## TEXT

Concerned about those trends, Dr. Song completed subspecialty training in glaucoma at the Jules Stein Eye Institute at the University of California at Los Angeles. Today, he is a full-time member of Mass. Eye and Ear’s Glaucoma Service and sees patients at both the Longwood and Charles Street locations. As a K12 Scholar in the Harvard-Vision Clinical Scientist Development Program, Dr. Song also conducts research on the feasibility of using telemedicine to improve glaucoma screening.
Dr. Song’s clinical practice is primarily focused on the management of complex glaucoma cases. “Many patients are referred to us at Mass Eye and Ear because they have advanced eye disease that requires more specialized attention,” he explains.
Glaucoma is, first and foremost, a disease of the optic nerve. While high intraocular pressure is often associated with glaucoma, this is not always the case. Patients with a form of glaucoma called normal tension glaucoma experience optic nerve damage, but do not have elevated eye pressures.
“So there are other issues at play,” Dr. Song says. “Some studies indicate that blood-flow may be an issue. Here at Mass. Eye and Ear, we have researchers who are doing work to better understand some of these other risk factors for glaucoma, such as genetics.”

## RECORDED INFORMATION
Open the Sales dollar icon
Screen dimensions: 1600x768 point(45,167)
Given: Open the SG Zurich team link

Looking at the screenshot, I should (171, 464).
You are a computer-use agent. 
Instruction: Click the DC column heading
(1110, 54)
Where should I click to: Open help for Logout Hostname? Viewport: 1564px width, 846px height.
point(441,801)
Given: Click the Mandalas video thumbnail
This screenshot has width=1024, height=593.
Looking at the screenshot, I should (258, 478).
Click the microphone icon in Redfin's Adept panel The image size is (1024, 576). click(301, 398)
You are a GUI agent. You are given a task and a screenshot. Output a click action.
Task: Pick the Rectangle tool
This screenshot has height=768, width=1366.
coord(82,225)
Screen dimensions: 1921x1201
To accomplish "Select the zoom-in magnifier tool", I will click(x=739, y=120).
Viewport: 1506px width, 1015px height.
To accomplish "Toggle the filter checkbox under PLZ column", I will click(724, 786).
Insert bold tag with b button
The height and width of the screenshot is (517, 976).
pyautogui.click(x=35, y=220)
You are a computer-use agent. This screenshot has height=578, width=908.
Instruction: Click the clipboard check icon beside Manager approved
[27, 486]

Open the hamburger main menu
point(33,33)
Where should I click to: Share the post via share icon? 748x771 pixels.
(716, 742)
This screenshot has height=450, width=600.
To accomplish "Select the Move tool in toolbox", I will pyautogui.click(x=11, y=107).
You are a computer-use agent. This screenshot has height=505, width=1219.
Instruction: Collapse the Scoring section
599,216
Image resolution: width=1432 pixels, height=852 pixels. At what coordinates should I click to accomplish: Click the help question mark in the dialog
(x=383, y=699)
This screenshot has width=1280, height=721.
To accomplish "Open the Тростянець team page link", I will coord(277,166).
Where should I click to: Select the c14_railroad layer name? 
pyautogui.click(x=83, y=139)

## EXERCISE REQUIREMENTS
1. According to the text about Dr. Song and glaucoma, where did he complete his subspecialty training in glaucoma?
2. Write what comes next in the text about Dr. Song and glaucoma, picking up after its last sentence.

## TASK ANSWERS
1. He trained at the Jules Stein Eye Institute at the University of California at Los Angeles.

2.
“But intraocular pressure remains the only proven, modifiable risk factor for treating glaucoma,” he adds, “so the mainstay of glaucoma treatment remains focused on lowering eye pressure.”
There are a number of ways to lower a patient’s intraocular pressure. Medications, such as prostaglandin analogues and beta blockers, are the primary treatments to lower pressure in most patients. Laser treatment can help alleviate issues with drainage in patients with certain forms of glaucoma. Surgical therapy, such as trabeculectomy and glaucoma tube-shunts, helps to lower pressure in cases that are unresponsive to medications or laser.
For people who live in medically-underserved areas of the U.S. and worldwide, early, accessible glaucoma screening may be a solution. Dr. Song believes that telemedicine has the potential to help bridge that gap for glaucoma, citing the success of the Joslin Vision Network in helping to establish validated telemedicine protocols for diabetic retinal disease. The program at the Joslin Diabetes Center enables retinal imaging done in a physician’s office – both in the U.S. and overseas – to be sent to Joslin’s Beetham Eye Institute for expert evaluation.
“Once the results are interpreted by an eye care provider,” Dr. Song explains, “they decide whether that patient can continue with routine monitoring or if urgent follow-up care in an office setting is needed.”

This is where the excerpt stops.